Male C3H/HeNCrlBR mice, approximately 6 to 8 weeks of age, were obtained from Charles River Breeding Laboratories (Montreal, Quebec, Canada) and acclimated for 14 days prior to study initiation. Animals were randomly distributed into 5 test groups of 50 mice each. Mice were housed individually in suspended stainless steel cages and were allowed access to Purina-Certified Rodent Chow Pellets (#5002; Ralston Purina Company, St. Louis, Missouri) and water ad libitum. A 12-h light–dark lighting was maintained, and the room temperature and humidity were controlled within a range of 68°C to 76°C and 40% to 70%, respectively.

Test materials were applied as 37.5 μL doses to the clipped backs of each mouse twice weekly, in order to achieve a total weekly dose of 75 μL. Both AC-20 and CR are too viscous to be applied in an undiluted form. Accordingly, MO was used as a diluent. Mineral oil has been found to be noncarcinogenic and nonirritating to the skin.⁸ Asphalt cement 20 and CR were diluted and applied at the limits of solubility in MO, 30% (weight/volume [w/v]) and 75% (weight/weight [w/w]), respectively, and BaP was applied at a 0.05% (w/v) dilution in toluene. Mice were examined twice daily for viability, and clinical observations were conducted at study initiation and weekly thereafter, specifically noting the presence of dermal growths and irritation. Body weights were recorded the week prior to dosing, during the first study week, and every 4 weeks thereafter until study termination. At study termination, gross necropsies were conducted on each animal, consisting of an examination of the external surface, all orifices, the thoracic, abdominal and cranial cavities and their viscera, the cervical tissues, organs, and the carcass.

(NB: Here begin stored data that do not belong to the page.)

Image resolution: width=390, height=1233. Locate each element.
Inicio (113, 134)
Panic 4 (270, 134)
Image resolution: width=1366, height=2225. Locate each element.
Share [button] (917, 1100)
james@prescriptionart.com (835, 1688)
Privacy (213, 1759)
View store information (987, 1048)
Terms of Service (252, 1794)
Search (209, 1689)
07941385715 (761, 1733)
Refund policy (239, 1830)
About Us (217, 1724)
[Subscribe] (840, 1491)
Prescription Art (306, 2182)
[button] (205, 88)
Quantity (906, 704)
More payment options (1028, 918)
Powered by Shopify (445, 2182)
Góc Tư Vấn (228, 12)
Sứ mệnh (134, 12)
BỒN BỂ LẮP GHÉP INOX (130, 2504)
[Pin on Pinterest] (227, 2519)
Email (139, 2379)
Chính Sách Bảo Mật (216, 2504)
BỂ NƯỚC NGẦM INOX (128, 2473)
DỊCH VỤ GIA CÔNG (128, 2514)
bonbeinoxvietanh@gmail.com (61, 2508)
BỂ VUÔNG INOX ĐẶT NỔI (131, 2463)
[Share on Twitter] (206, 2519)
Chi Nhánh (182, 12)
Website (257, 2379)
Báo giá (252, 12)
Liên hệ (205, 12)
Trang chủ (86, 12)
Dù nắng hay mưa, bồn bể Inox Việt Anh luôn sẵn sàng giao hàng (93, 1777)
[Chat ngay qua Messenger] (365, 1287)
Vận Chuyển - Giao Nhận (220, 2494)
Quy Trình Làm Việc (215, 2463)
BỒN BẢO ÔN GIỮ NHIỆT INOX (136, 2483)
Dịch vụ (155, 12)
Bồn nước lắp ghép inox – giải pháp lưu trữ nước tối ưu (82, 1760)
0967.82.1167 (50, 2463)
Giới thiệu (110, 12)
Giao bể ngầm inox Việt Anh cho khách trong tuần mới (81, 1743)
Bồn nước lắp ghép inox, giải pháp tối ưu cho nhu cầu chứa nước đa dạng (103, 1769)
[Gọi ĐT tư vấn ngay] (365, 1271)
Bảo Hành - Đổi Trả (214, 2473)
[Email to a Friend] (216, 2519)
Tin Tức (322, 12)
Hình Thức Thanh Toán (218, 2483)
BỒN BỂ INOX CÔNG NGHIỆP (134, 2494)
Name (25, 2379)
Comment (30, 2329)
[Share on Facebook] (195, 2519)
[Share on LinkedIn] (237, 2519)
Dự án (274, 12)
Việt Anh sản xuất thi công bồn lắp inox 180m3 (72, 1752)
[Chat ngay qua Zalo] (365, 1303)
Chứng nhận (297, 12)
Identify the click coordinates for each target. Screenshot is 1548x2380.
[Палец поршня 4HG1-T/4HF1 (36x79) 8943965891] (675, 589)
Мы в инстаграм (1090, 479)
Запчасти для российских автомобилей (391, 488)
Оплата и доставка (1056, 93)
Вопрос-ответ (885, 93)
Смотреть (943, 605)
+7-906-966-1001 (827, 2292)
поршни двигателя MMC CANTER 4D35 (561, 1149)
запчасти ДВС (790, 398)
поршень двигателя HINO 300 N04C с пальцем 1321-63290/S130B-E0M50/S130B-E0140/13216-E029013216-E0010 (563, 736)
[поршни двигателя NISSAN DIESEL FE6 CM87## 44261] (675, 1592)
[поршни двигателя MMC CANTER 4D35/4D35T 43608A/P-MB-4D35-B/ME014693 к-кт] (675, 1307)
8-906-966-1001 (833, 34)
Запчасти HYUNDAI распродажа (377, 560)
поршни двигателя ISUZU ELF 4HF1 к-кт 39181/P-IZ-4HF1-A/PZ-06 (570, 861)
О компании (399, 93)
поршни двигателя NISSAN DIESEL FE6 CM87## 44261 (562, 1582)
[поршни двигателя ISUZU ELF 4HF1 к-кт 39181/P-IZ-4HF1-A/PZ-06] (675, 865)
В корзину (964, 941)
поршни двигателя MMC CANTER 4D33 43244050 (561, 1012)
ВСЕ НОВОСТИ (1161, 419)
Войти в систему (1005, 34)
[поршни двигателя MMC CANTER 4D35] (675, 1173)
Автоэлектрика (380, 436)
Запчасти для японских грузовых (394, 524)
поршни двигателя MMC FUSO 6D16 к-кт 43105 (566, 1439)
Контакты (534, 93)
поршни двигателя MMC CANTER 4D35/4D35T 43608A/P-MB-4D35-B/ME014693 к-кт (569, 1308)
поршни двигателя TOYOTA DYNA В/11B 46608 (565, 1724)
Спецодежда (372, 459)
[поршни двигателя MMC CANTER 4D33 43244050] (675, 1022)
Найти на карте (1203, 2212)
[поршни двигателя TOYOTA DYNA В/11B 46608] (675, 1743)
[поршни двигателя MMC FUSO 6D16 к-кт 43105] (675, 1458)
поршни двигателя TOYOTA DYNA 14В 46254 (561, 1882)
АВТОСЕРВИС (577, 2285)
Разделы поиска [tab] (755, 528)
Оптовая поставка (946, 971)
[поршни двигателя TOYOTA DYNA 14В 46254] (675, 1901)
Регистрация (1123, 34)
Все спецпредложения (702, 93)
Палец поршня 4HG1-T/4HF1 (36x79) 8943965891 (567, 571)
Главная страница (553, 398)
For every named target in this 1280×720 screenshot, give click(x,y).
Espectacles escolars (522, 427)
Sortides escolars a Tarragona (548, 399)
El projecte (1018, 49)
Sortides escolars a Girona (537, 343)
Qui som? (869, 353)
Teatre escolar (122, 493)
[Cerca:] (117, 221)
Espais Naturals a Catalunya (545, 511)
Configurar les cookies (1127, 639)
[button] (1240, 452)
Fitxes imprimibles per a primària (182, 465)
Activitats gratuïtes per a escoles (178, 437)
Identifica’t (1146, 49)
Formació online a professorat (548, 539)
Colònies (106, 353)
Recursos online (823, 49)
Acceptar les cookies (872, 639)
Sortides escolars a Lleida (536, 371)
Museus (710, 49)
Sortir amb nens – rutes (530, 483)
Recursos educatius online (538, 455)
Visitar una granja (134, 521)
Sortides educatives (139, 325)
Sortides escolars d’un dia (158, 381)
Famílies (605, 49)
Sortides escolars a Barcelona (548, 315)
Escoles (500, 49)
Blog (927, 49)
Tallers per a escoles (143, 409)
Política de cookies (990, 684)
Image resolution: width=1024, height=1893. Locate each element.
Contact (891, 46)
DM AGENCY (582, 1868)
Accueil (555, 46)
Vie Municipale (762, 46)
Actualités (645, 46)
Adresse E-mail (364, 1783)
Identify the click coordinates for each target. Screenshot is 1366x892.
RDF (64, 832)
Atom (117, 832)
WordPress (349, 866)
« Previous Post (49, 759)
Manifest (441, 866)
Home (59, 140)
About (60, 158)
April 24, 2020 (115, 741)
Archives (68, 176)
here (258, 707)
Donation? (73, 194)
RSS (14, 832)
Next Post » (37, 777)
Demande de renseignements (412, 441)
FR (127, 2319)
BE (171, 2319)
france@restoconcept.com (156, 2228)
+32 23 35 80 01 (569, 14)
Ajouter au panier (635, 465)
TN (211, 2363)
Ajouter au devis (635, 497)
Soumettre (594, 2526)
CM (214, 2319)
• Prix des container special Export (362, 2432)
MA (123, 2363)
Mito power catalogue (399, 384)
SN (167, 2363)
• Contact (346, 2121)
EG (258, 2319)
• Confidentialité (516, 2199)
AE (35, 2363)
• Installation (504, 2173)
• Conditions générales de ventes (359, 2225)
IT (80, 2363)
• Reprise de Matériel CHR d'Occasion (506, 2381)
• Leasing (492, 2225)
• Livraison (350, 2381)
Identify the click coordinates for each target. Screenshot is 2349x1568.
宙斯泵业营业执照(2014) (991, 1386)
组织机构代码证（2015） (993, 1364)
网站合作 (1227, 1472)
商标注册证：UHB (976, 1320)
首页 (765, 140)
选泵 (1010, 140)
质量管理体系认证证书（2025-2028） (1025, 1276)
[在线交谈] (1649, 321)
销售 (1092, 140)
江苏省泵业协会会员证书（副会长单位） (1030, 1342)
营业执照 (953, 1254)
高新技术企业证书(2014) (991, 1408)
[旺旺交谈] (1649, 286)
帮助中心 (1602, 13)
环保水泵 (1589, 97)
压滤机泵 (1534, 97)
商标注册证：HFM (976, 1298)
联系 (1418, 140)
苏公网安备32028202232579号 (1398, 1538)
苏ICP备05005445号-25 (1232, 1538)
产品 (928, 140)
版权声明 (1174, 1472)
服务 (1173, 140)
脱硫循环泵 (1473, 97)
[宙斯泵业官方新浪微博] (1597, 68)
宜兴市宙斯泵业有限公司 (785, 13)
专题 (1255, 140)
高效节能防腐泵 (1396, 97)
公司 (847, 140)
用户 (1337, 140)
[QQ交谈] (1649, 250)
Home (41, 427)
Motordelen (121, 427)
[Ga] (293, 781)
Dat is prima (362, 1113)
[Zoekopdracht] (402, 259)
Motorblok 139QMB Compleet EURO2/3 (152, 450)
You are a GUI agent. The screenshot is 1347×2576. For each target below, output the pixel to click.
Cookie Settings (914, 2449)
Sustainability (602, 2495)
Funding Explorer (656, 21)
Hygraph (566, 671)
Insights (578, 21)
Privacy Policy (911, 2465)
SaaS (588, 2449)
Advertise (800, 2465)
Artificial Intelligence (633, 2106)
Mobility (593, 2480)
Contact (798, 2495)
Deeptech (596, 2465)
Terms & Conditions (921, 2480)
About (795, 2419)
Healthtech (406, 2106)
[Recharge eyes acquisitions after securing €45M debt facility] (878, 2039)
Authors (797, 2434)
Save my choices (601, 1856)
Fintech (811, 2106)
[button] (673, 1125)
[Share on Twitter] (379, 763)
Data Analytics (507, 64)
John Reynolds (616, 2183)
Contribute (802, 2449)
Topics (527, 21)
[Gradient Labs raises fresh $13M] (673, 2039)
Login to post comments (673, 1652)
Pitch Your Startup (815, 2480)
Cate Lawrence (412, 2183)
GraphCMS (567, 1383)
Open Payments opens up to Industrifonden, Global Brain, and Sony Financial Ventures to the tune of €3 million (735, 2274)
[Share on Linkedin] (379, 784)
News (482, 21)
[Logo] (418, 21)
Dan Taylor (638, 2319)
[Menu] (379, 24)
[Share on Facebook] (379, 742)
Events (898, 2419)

After 24 months of treatment, the animals were euthanized by asphyxiation using carbon dioxide gas. Animals considered either moribund or exhibiting a dermal carcinoma were euthanized prior to 24 months. Treated skin, untreated skin, and any grossly observable masses were preserved in 10% neutral buffered formalin for histopathological evaluation and confirmation of gross observations.

Optimized Ames Assay

Mutagenic potential of the test materials was evaluated in an optimized Ames assay (often referred to as the modified Ames test) as detailed by Blackburn et al.^18,19 Briefly, this method evaluates the ability of a test material to cause reverse mutations at the histidine locus in S typhimurium to overcome nutritional histidine dependence when histidine is withheld from the media. Optimized parameters include DMSO extraction to concentrate the PAC-containing fraction; use of metabolizing enzymes from hamster liver 8 times the standard concentration; and use of a single strain, TA98, shown to be the most responsive to PAC.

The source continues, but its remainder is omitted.